Gordon also noted risks and other concerns can be addressed contractually by borrowing a concept found in the Federal Acquisition Regulations. “Specifically, include a clause that allows for a price increase in the event a tariff imposed after the contract was entered into results in increased costs that were not contemplated in the price,” Gordon told Law Week. “Without such a clause, contractors may be prone to pad their numbers to protect against the uncertainty, which is not good for either party.”
Longer schedules could also help in this case but it may not solve ballooning costs that sometimes come with a significant schedule delay on projects.
“Whether there will be a wider market approach to allowing for more time in schedules for these impact events is unknown, but I expect parties will consider a longer schedule period, and work to allocate risk on how those impacts and related costs should be shared,” Ninneman said.
For what construction attorneys may want to keep an eye on for the remainder of the year, Choi said that the uncertainty associated with tariffs and other policies, along with a backlog of clients has given some reluctance in the real estate investment arena. Choi cautioned that care and attention to contract drafting can help reduce project finance and funding distress risks for clients.

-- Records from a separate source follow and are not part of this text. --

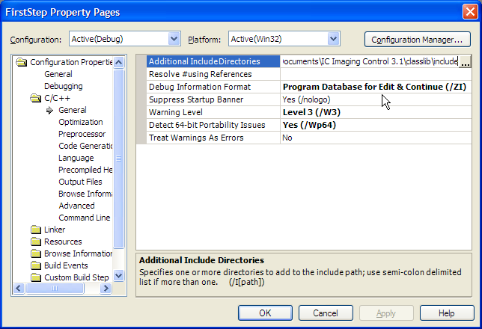Click the Custom Build Step folder icon
The height and width of the screenshot is (329, 482).
(x=35, y=277)
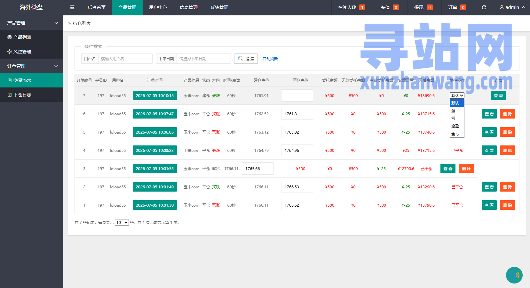
Task: Open the 系统管理 top menu
Action: [x=219, y=7]
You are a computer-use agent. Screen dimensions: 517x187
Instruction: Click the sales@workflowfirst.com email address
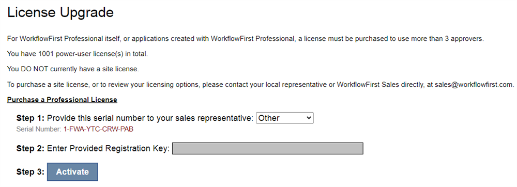474,85
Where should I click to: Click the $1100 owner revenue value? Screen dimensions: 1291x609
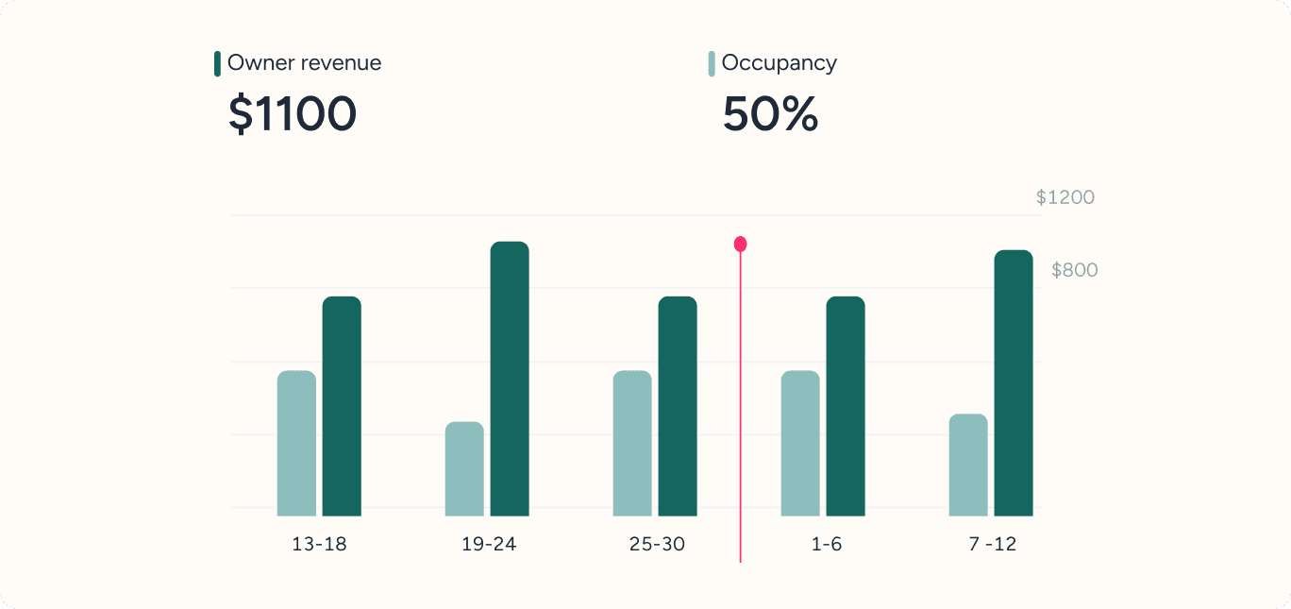293,114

Ninneman said attorneys should impress upon clients to have contracts reviewed and negotiated to mitigate exposure from market impacts. He added that, at a minimum, contracts should be reviewed and potential exposure issues should be identified. “Clients should not simply wait for litigation to arise before speaking with a construction attorney,” Ninneman cautioned. “Regular and routine risk analysis and contract negotiation before claims arise is a best practice.”
Ninneman added that owners and contractors should discuss possible schedule delays during the initial contract negotiation to account for broader market impacts later on, just like they might for significant weather impacts.
Larger trends in the construction space include an increasing call for data center development, according to Choi, but she noted there’s also been some fluctuation in the volume of commercial, industrial and multifamily residential development.
Ninneman said he’s looking to see how artificial intelligence may be used in the construction and design market.
“AI will be an integral part of the construction and design industry and companies are looking for ways to employ it in design review and drafting, construction schedule analysis, report generation and sequencing/coordinating the work,” Ninneman told Law Week. “We are also looking to see how robotics can play a broader role in construction, including pre-construction fabrication.”
Many companies are also building components of the project off-site and delivering them for installation, according to Ninneman.
“We are also seeing an upward trend in larger civil infrastructure projects, including municipal, state and federal projects, and projects focused on sustainable construction methods and products,” Ninneman added.
In general, the construction attorneys told Law Week that schedules may get longer, contracts may become more complex and market movement in this area may add to initial risk discussions for projects.